PG 2 Hr About: Ebenezer Scrooge (Albert Finney) is the definition of a miser. He is rich, but completely stingy with his money, and he exploits the good nature of his employee Bob Cratchit (David Collings). On Christmas Eve, however, Scrooge is in store for a rude awakening when he is visited by the ghost of his old business partner, Jacob Marley (Alec Guinness), who informs him that he is going to be visited by three ghosts, including the Ghosts of Christmas Past (Edith Evans) and Present (Kenneth More).
The second Christmas Carol of the advent and another I’ve not seen before.
I love Albert Finney so it pains me to say that I really didn’t enjoy his performance. He’s too much of a miser and I don’t quite believe his change of heart. His portrayal jars with the levity that the songs bring to the tale.
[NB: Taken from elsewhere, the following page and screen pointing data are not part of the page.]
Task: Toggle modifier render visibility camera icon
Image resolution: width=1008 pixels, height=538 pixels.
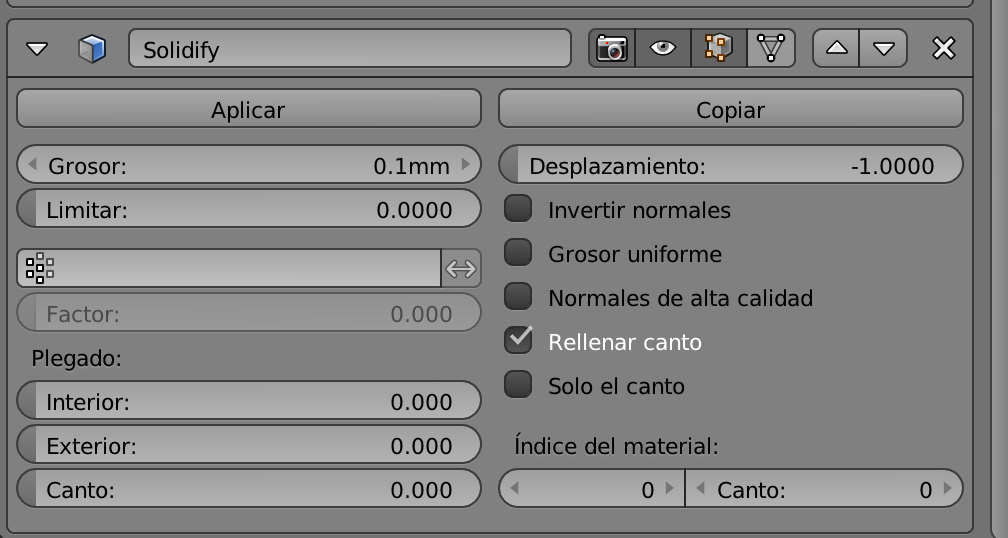Action: [611, 48]
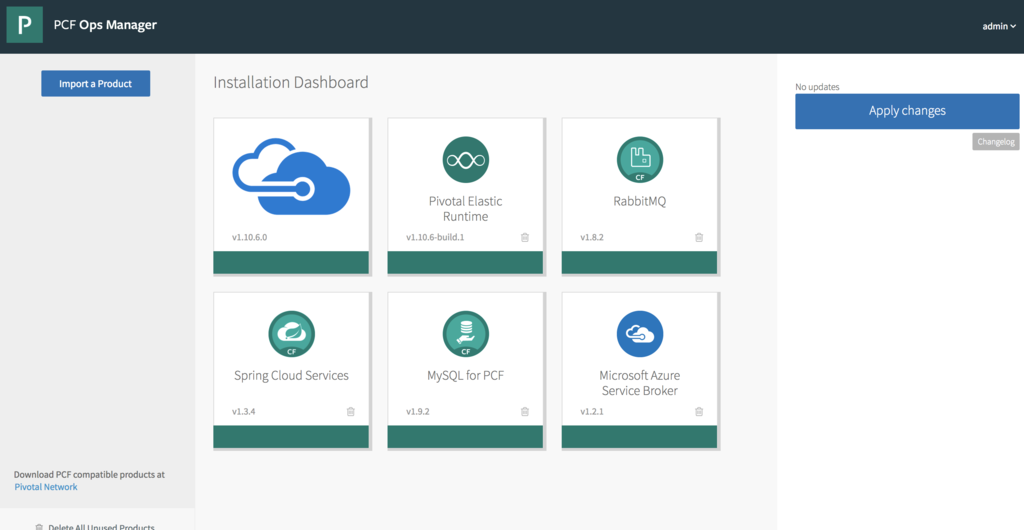Click the Pivotal Elastic Runtime green status bar

[465, 262]
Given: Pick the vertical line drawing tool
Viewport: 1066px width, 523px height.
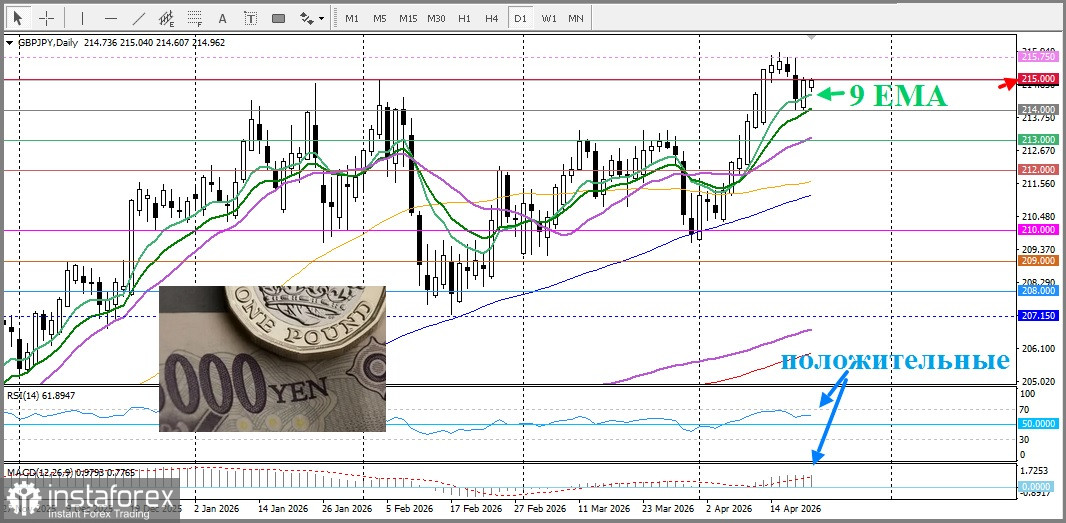Looking at the screenshot, I should click(x=82, y=18).
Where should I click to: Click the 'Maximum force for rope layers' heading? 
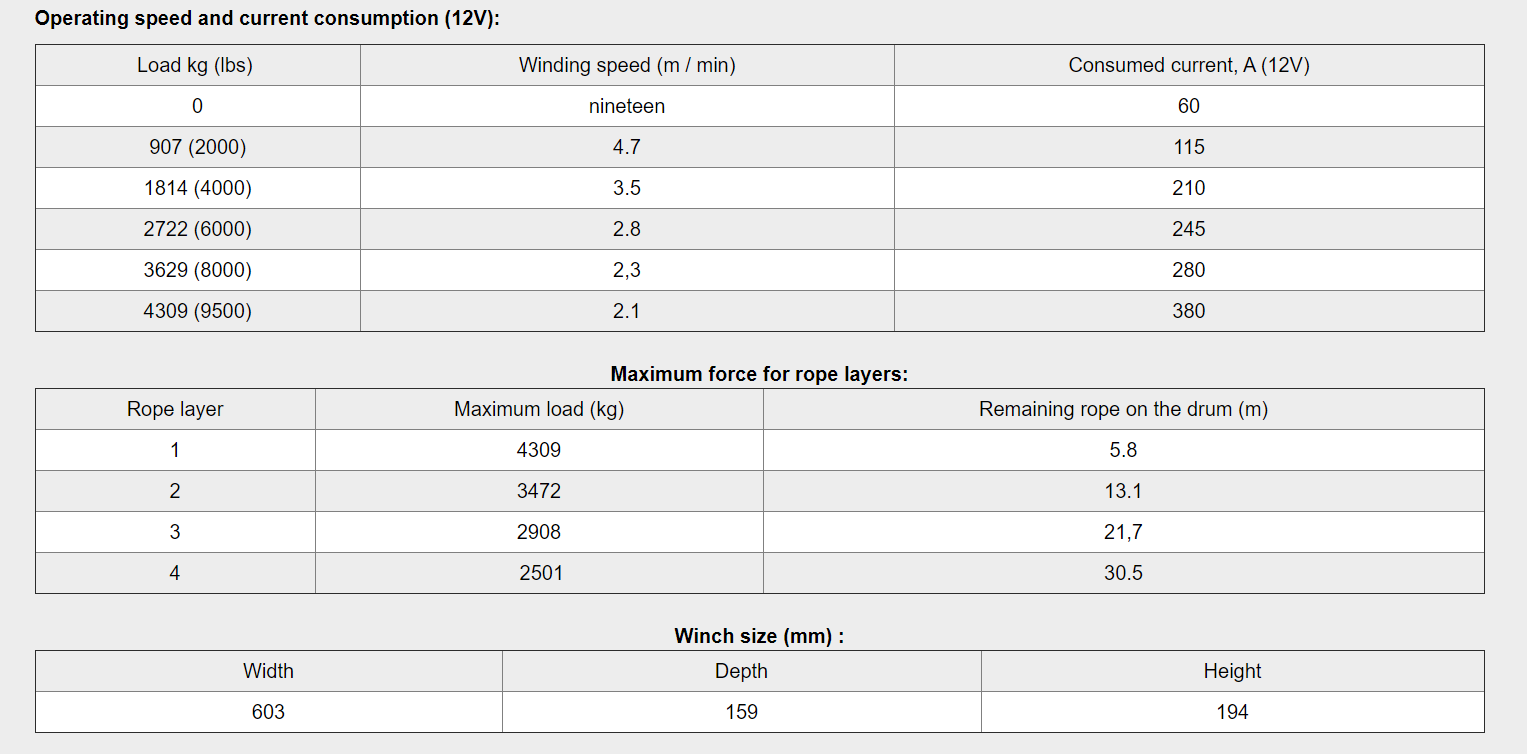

Speaking of the music; I hate it. It’s very Oliver-esque and I’ve soured towards this style of musical over the years. It’s just a little to high pitched and ‘happy’ for my liking.
The additional scenes don’t add anything to the character’s development. For example, the diversion Scrooge takes to bully the people who owe his company money. It detracts from Scrooge’s conflict and makes me struggle to see him as a redeemable character.
We have an adorable Tiny Tim. I feel the loss of this one a little more than the 1951 version and I can understand Bob’s turmoil a little more.
The colours and cinematography is enjoyably psychedelic and remind me of Christmas as a child; a kitsch Christmas card and those ceiling decorations. It doesn’t really fit with the film, but it sits comfortably as the definition of Christmas and I’m sold.
It’s an inoffensive version of the film, that pales in comparison of the Simm’s delightful offering. It’s a shame because the bar was set unreasonably high with last weeks retelling.